I know that for each feature-class pair, the value of the chi-square statistic is computed and compared against a threshold.
I am a little confused though. If there are $m$ features and $k$ classes, how does one build the contingency table? How does one decide which features to keep and which ones to remove?
Any clarification will be much appreciated. Thanks in advance
Best Answer
The chi-square test is a statistical test of independence to determine the dependency of two variables. It shares similarities with coefficient of determination, R². However, chi-square test is only applicable to categorical or nominal data while R² is only applicable to numeric data.

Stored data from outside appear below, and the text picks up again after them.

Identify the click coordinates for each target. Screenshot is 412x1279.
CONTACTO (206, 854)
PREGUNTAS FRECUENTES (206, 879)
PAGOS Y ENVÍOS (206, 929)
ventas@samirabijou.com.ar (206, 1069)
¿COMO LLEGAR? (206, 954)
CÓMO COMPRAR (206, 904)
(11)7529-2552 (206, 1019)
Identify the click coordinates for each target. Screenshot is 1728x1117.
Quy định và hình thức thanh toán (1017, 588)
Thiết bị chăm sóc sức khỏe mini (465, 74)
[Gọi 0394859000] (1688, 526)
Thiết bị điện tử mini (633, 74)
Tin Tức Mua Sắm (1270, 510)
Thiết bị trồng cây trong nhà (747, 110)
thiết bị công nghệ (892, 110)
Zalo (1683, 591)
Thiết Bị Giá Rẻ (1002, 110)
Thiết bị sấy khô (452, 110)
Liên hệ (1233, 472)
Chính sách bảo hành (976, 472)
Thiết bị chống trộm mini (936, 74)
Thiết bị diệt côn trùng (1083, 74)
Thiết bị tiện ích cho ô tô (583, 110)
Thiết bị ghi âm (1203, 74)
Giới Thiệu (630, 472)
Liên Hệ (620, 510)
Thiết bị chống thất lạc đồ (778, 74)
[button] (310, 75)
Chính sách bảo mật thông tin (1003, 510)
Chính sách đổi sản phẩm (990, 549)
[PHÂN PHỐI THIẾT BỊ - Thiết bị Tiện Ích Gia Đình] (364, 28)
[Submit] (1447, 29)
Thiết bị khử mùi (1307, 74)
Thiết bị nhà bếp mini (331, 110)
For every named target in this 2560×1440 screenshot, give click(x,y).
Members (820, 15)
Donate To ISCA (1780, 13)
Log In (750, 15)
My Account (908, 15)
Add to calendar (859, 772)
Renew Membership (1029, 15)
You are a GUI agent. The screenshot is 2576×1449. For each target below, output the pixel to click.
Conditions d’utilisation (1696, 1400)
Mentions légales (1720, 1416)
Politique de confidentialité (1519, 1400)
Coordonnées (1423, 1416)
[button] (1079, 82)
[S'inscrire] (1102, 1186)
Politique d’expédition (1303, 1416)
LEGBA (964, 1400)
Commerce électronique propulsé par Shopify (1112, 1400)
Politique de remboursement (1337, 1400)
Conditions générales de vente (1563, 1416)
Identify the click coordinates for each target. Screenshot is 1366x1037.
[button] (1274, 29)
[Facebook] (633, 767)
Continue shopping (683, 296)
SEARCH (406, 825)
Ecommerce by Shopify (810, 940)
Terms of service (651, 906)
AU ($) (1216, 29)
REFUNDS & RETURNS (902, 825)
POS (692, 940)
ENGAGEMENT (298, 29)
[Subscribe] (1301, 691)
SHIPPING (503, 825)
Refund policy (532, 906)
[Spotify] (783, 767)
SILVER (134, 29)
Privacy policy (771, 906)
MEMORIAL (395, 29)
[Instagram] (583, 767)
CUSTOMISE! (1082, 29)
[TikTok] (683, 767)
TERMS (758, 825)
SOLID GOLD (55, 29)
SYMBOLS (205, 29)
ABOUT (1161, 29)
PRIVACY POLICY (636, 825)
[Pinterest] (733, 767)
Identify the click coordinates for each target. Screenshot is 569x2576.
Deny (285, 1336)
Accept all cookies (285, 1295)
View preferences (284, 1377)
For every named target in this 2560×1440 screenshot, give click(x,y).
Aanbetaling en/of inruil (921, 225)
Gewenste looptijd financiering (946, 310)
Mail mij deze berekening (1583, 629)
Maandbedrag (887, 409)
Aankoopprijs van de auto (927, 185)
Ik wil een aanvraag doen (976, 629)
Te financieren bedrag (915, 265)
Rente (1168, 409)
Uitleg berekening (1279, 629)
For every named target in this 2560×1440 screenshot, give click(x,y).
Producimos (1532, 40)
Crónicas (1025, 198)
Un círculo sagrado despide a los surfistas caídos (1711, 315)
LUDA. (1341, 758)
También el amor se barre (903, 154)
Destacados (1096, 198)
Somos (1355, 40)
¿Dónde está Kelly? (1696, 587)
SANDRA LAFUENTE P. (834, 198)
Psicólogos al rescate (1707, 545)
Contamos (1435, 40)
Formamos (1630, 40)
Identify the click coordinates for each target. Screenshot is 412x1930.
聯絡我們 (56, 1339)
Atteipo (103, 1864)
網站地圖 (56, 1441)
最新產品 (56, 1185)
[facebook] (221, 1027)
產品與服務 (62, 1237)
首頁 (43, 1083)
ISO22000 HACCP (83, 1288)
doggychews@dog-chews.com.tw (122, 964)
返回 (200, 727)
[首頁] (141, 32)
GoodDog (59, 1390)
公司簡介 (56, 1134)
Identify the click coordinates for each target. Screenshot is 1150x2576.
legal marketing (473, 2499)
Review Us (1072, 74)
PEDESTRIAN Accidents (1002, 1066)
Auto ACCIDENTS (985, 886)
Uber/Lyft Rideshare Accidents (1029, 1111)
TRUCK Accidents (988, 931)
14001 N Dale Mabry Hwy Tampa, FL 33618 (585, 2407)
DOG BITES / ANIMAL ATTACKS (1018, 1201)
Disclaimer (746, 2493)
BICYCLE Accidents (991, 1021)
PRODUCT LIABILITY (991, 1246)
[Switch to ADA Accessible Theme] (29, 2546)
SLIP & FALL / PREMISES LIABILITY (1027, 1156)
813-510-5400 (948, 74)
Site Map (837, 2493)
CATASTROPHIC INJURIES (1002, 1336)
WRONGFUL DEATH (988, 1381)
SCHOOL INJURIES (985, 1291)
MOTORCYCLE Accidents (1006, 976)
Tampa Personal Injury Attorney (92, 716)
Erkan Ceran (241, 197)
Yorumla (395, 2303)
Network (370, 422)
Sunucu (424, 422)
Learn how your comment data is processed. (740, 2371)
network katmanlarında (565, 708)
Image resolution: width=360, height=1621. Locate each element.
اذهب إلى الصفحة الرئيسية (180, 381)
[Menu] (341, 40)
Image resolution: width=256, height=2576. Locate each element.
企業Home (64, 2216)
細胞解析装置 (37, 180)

From the definition, of chi-square we can easily deduce the application of chi-square technique in feature selection. Suppose you have a target variable (i.e., the class label) and some other features (feature variables) that describes each sample of the data. Now, we calculate chi-square statistics between every feature variable and the target variable and observe the existence of a relationship between the variables and the target. If the target variable is independent of the feature variable, we can discard that feature variable. If they are dependent, the feature variable is very important.
Mathematical details are described here:http://nlp.stanford.edu/IR-book/html/htmledition/feature-selectionchi2-feature-selection-1.html
For continuous variables, chi-square can be applied after "Binning" the variables.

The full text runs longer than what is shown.